State the number of lines in the records that contain "agent", with no other words.

» AVAILABLE DATA:
= Beginning of Section =

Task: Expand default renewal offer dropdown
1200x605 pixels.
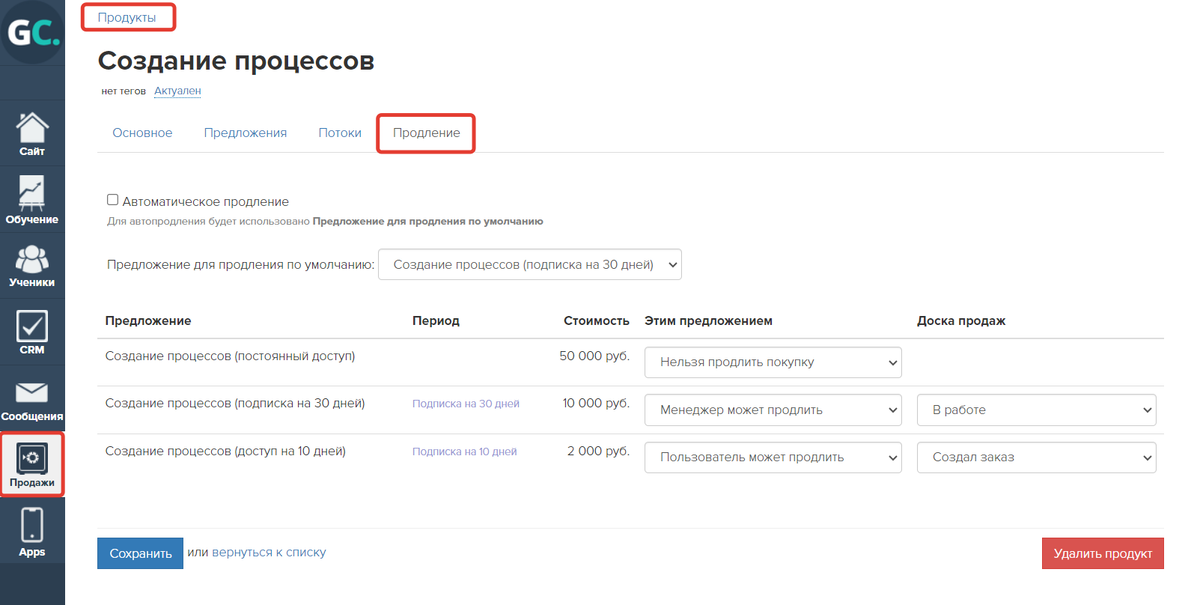Action: pyautogui.click(x=529, y=265)
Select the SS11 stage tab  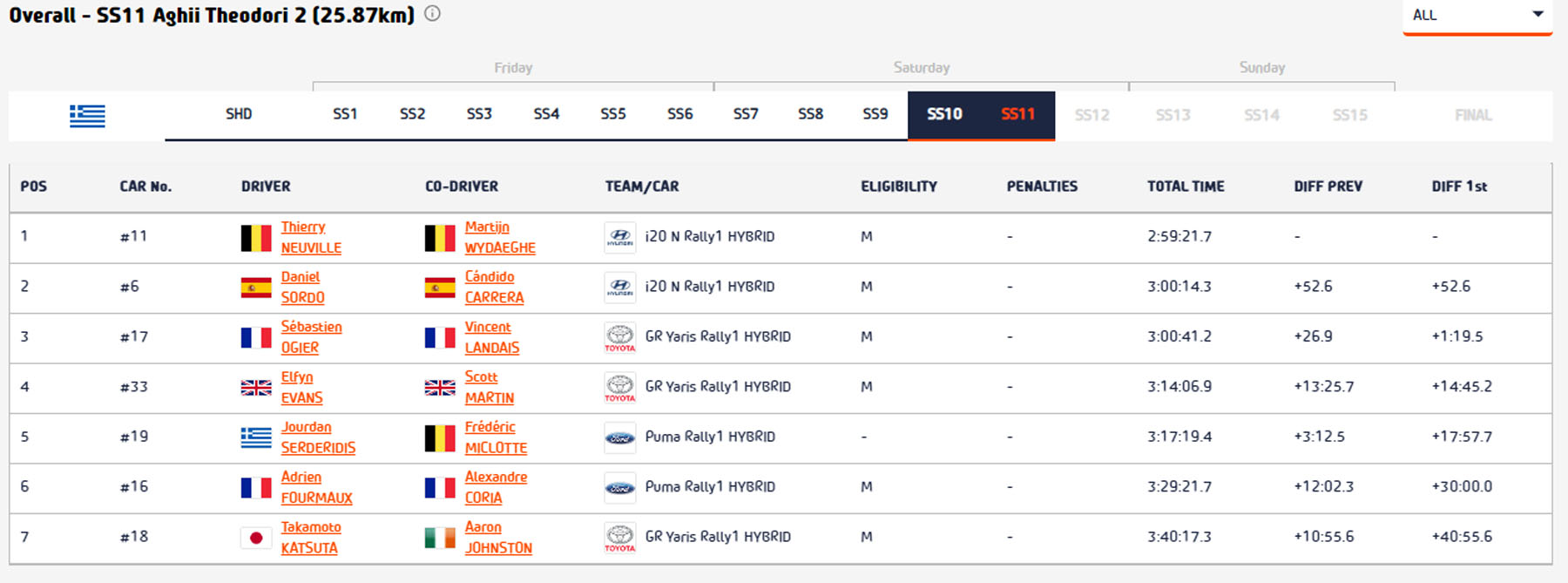[x=1017, y=114]
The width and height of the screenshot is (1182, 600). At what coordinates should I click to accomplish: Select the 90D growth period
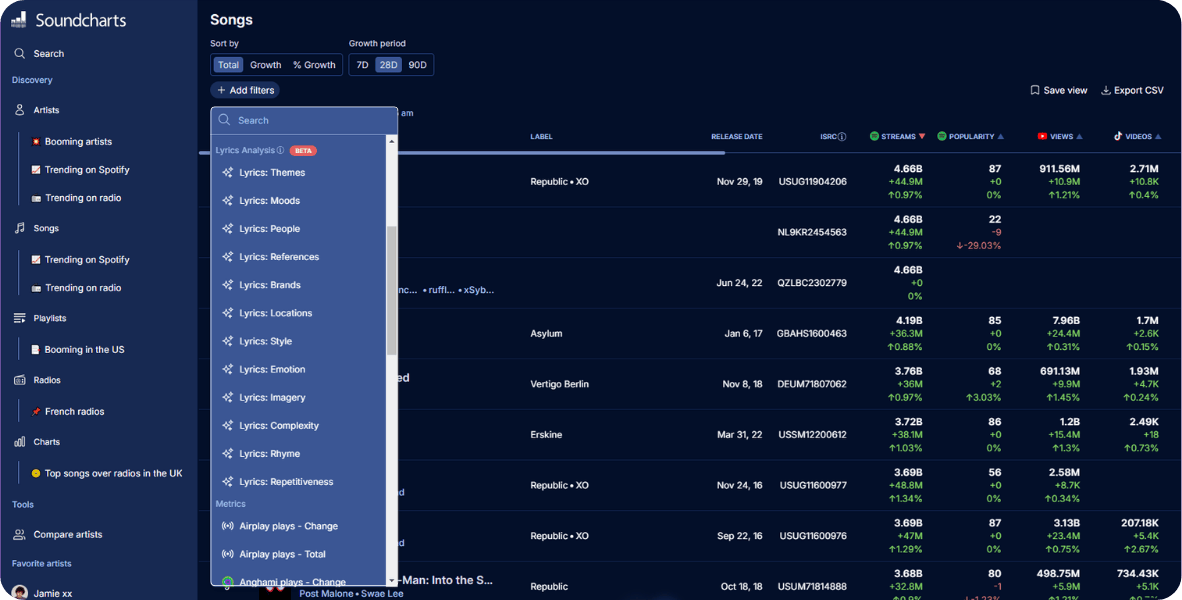click(x=417, y=64)
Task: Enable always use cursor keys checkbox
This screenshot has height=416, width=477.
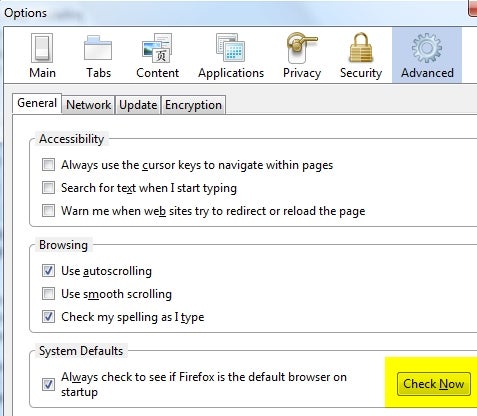Action: point(48,165)
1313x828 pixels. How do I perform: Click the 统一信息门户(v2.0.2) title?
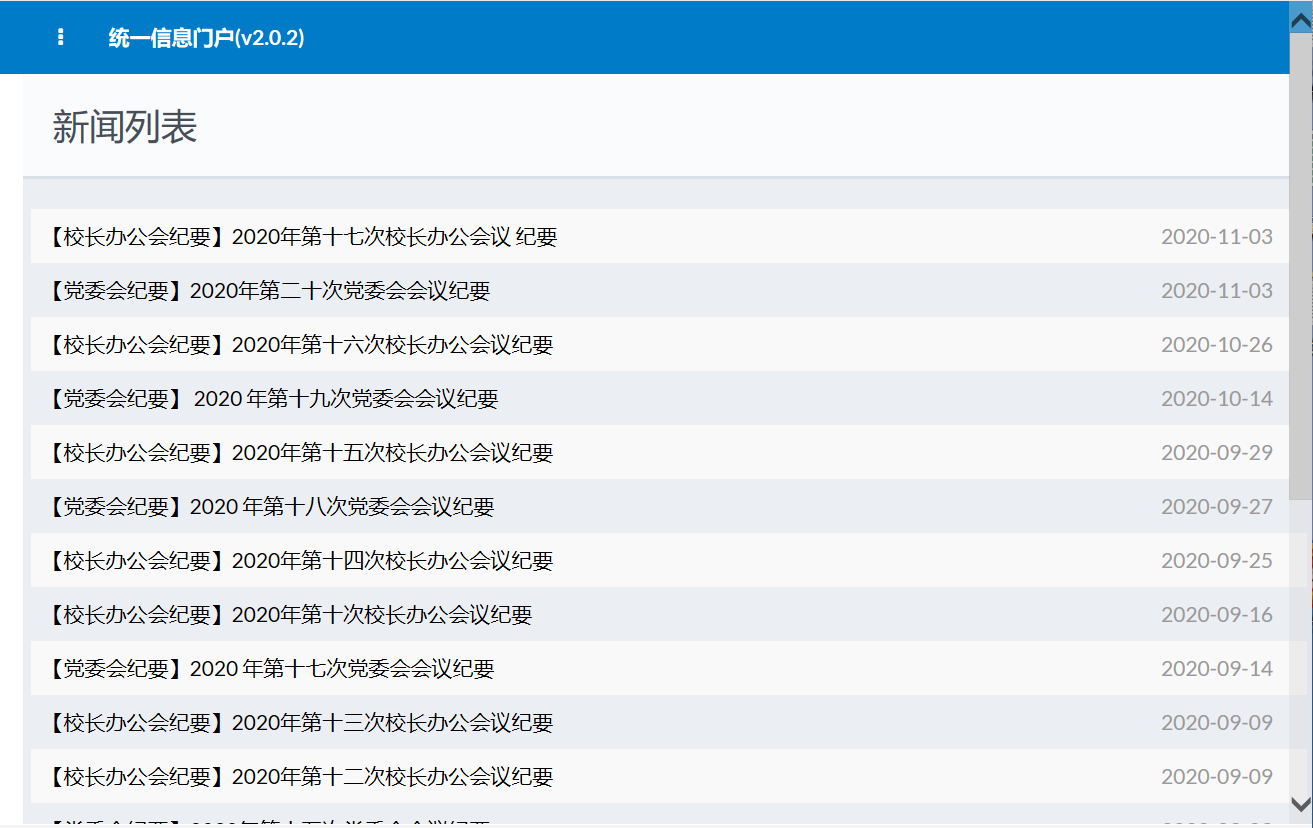pos(206,38)
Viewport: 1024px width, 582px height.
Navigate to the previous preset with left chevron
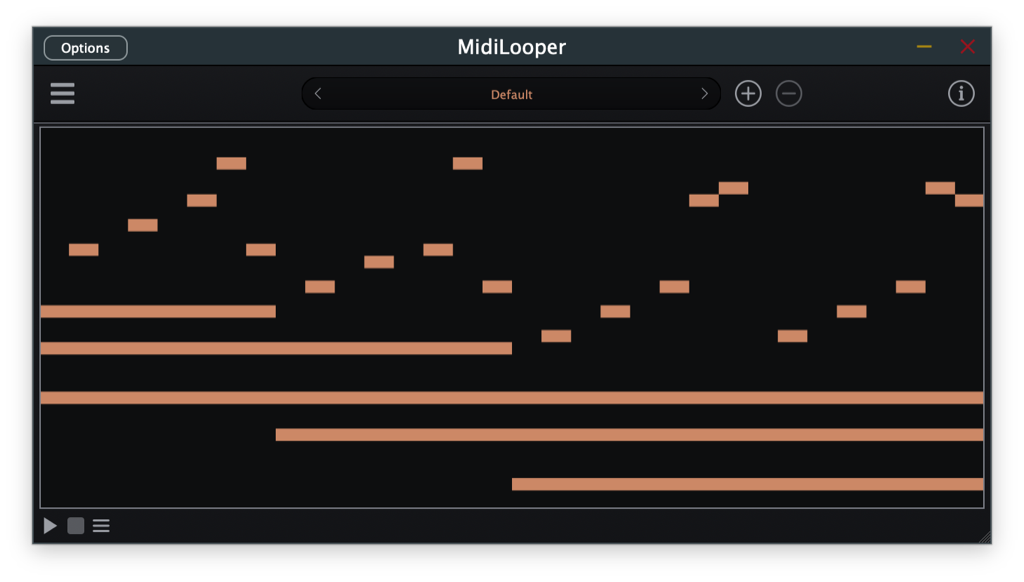pyautogui.click(x=318, y=93)
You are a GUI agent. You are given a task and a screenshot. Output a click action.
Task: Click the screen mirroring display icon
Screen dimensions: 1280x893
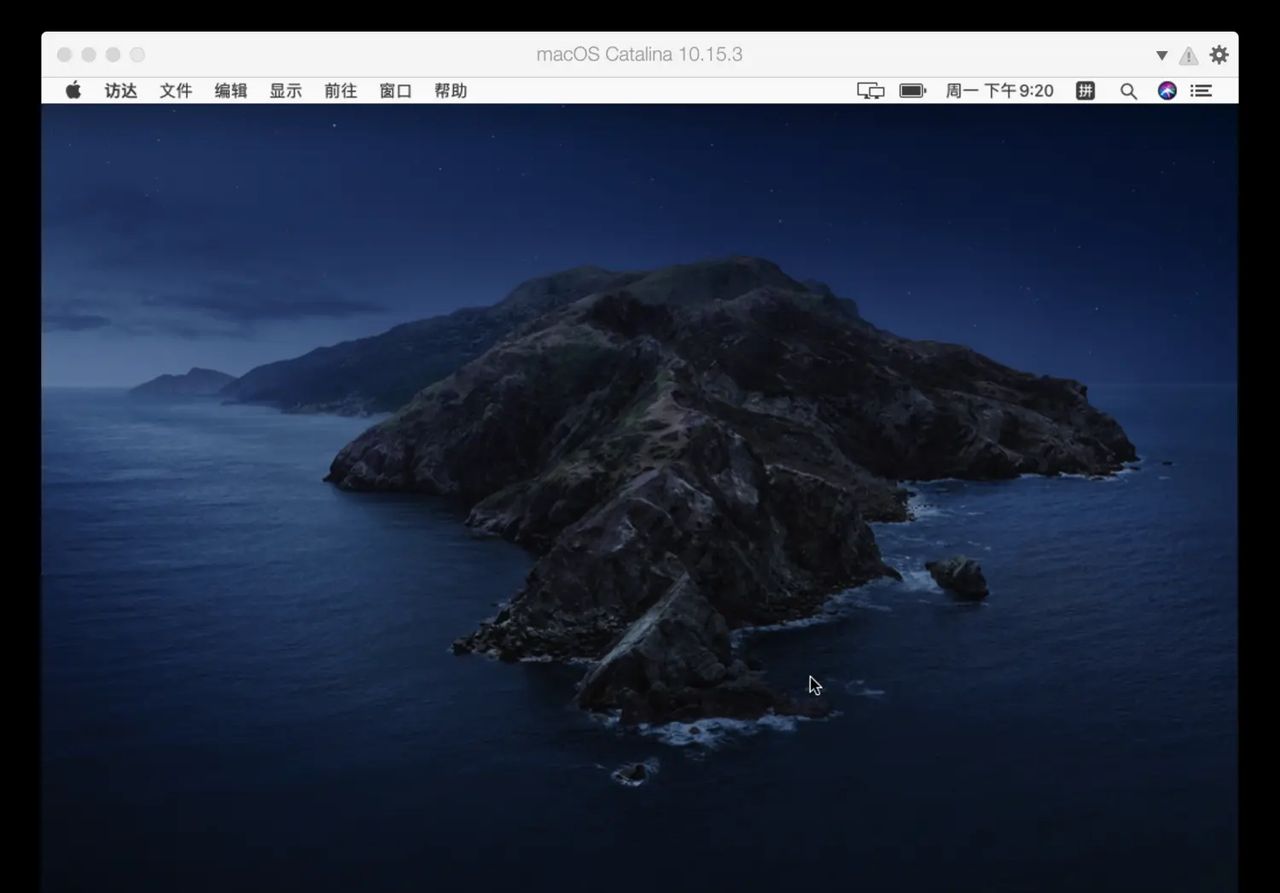click(x=870, y=91)
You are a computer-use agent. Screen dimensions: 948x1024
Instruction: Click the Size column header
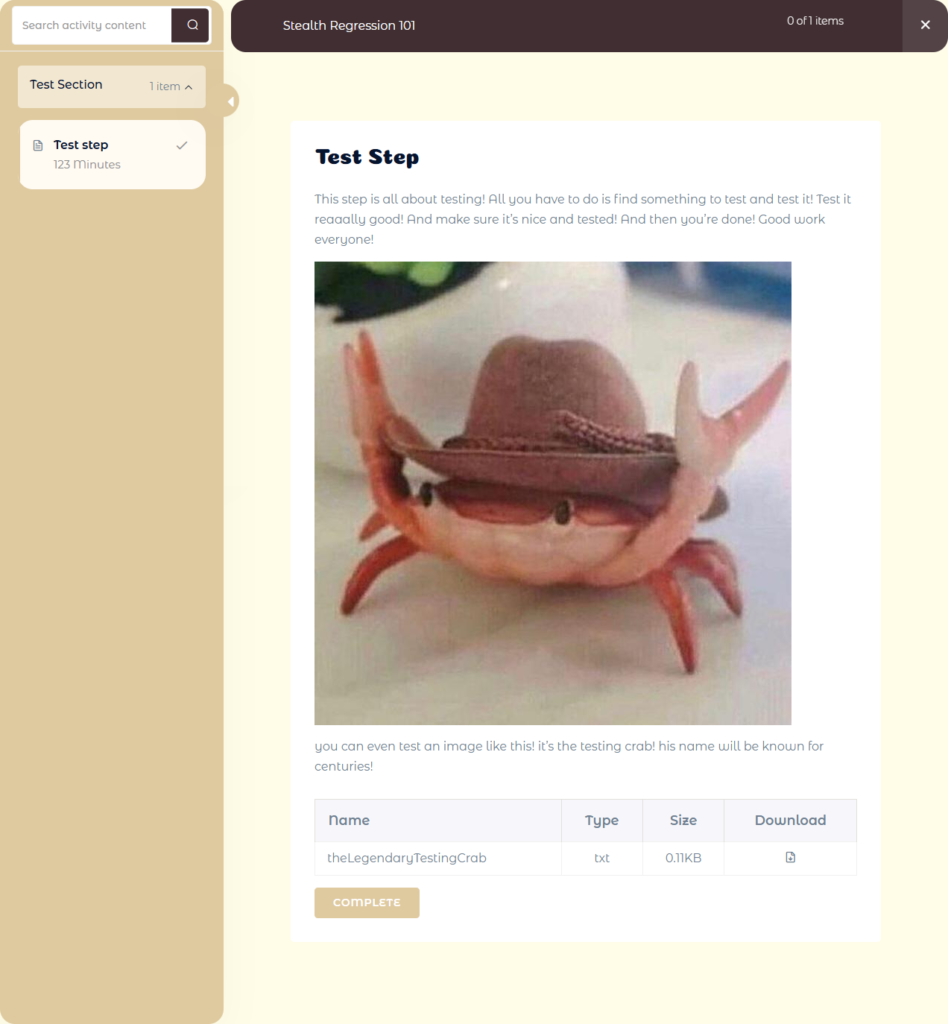click(x=683, y=820)
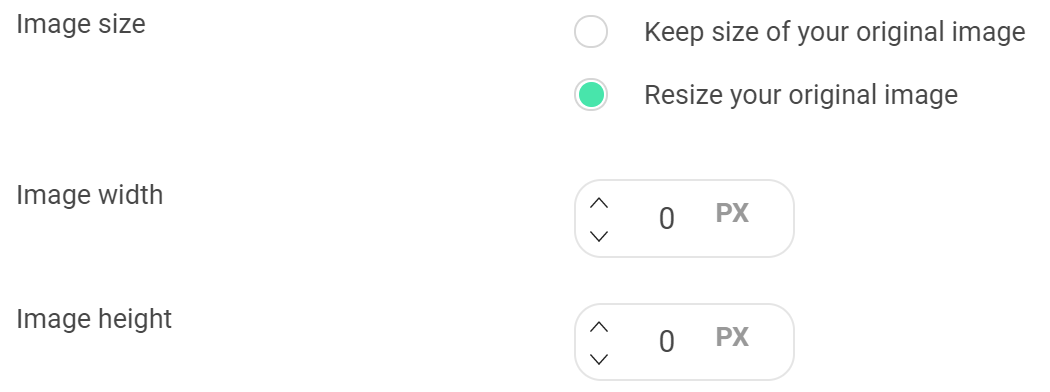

= End of Section =

» EXERCISE OUTPUT:
2